Share your uncertainties and vulnerabilities with other trusted moms. Emphasis on trusted moms. Don’t invest your time or vulnerability with the mom at the park who has nothing but judgment for you that you didn’t breastfeed your kids, or didn’t do it long enough, or didn’t know how to tie one of those f*cking Mei Tai baby carriers the proper way. She sucks and isn’t interested in helping you through your vulnerable moment because she’s too caught up in her own insecurities about stuff that she’s afraid she’s doing wrong. But because of that, she feels the need to lord it over you that she’s part of a mommy group called Mei Tai Mommies, who never feed their kids anything but clean, organic kale seeds or something. I don’t know, I stopped listening to her halfway through the conversation because my kid was peeing on a turtle potty in a public park and I was trying to find the wipes and our collective dignity.


But like I said, this one takes some time to figure out, because I’ve found myself sucked into thinking that this is one of the moms I should be listening to, and it’s a tricky high-wire act to navigate.

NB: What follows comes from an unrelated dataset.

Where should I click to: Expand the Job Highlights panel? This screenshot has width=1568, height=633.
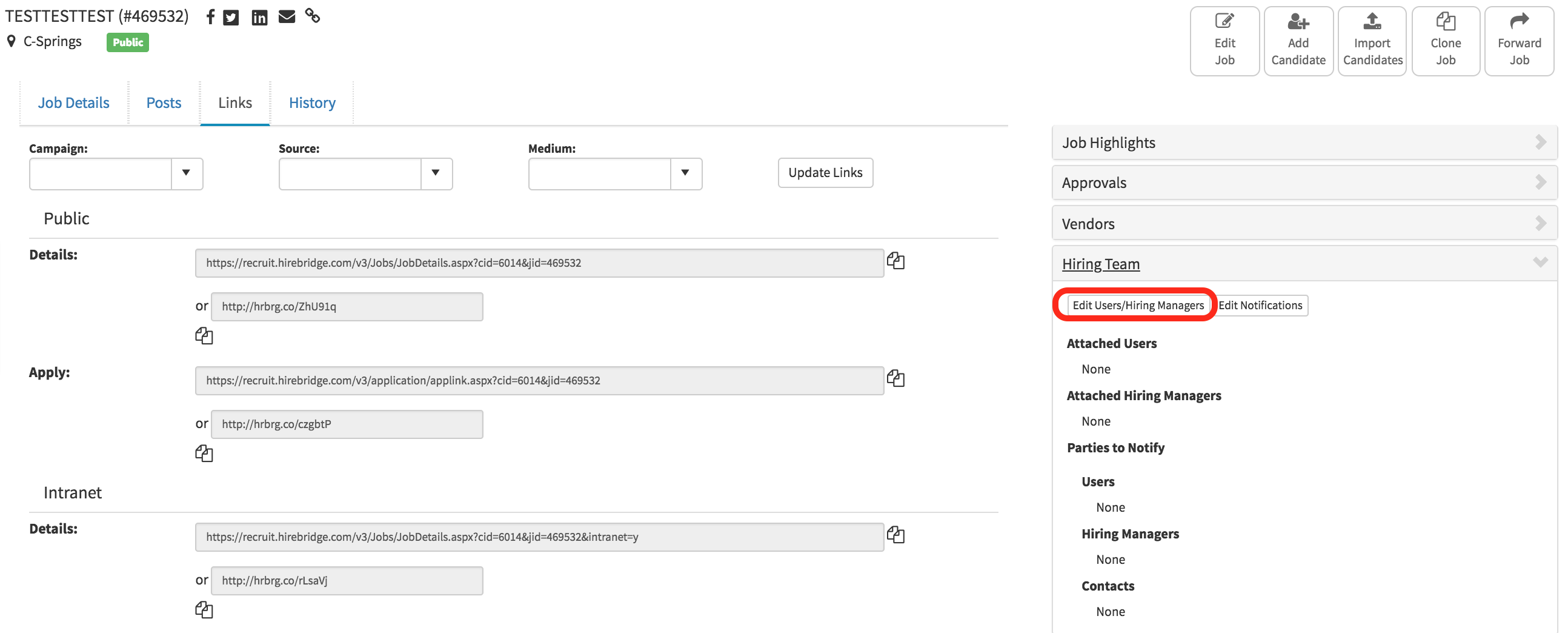click(1304, 142)
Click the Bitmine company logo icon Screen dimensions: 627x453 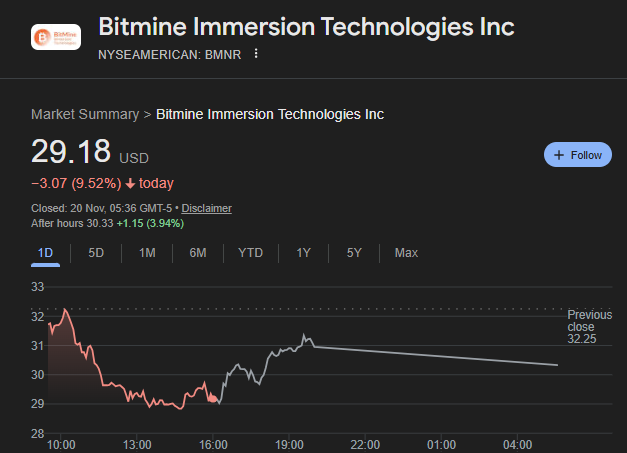57,38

Because this mom might have some useful tips to share if she’d stop giving you the judge-y eyes. But ultimately, we only have so much time and energy to give on any particular day, and so I’ve gotta move on. Not every mama is going to be my kind of mama, and that’s just fine with me.


But there are mamas just like you out there, and you should put the effort into testing a few out. It’s like dating – you may have to go through a bunch of judge-y eyes before you land on the one who looks back with the same desperation and is like “oh my god, YES.” But all it takes is one or two moms who get it and life as you know it becomes just a little bit easier, because you’re not in it alone.


Plus, then you can finally let your guard down and say out loud:


“Does my life look like yours?”


And she’ll be like, “Oh my God, totally. I peed my pants a little yesterday, too!”